Q: Which is the most critical impact (societal or other) that your project could make (if you could name one)?
A: There is an urgent need to develop the methodologies and tools that will support all agri-stakeholders to make better decisions regarding their climate adaptation strategies whether they refer to farmers’ in-season decisions or to policymakers’ long-term adaptation plans.
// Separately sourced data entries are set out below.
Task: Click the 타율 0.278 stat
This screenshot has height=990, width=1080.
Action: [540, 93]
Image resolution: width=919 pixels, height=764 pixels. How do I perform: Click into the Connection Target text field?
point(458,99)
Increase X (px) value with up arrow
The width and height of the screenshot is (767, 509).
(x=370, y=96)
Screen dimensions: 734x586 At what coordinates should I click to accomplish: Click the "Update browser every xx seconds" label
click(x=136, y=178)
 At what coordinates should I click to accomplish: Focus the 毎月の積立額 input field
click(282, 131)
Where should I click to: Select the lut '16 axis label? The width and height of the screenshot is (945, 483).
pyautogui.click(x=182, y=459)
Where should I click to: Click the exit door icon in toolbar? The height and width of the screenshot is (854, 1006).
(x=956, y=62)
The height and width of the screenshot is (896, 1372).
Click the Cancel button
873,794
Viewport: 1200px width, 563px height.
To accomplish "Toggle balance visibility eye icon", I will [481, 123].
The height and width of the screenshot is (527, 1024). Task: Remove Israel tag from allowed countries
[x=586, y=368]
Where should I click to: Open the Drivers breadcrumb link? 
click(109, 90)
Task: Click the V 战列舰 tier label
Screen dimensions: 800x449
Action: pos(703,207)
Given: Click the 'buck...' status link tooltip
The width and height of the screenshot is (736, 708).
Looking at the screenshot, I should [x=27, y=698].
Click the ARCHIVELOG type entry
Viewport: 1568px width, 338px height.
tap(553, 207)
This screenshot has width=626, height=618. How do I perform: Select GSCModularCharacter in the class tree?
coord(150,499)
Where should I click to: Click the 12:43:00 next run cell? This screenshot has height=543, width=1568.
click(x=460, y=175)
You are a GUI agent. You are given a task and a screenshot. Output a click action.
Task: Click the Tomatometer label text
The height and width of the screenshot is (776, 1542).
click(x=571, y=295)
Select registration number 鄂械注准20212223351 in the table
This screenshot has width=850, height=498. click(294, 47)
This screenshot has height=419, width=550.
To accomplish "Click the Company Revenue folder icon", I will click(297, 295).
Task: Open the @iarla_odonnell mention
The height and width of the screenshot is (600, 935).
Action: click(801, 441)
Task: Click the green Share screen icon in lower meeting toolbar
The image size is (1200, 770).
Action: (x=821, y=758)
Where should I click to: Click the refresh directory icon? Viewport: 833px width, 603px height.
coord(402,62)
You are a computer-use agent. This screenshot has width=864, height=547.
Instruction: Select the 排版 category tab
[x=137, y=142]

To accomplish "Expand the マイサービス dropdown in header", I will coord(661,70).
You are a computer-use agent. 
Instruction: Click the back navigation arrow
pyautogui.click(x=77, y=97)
Therefore, PLANETS’s climate/weather driven land suitability tool will provide a flexible and easy to use framework that supports decision making.
Q: Considering the recent funding received through the AI4Copernicus Open Calls, do you have any plans for further development of your idea?
A: We aspire to make PLANET the building block upon which NEURALIO A.I. will introduce frameworks of multi-agent reinforcement learning, incorporating diverse data and “players”.
A few words about the project: Making use of modern technologies and methodologies like Artificial Intelligence, Big Data Analytics and leveraging the wealth of geospatial earth observation data made available through the EU Copernicus and Eumetsat Agencies, PLANET aspires to develop an intelligent tool based on an automatic processing data chain that will offer a hyperlocal climate-driven land-use suitability service on-demand, available to everyone that is having the willingness to evaluate their land for various crops under different climatic regimes and climate change projection scenarios, combining Copernicus EO data with soil, crop and socioeconomic data.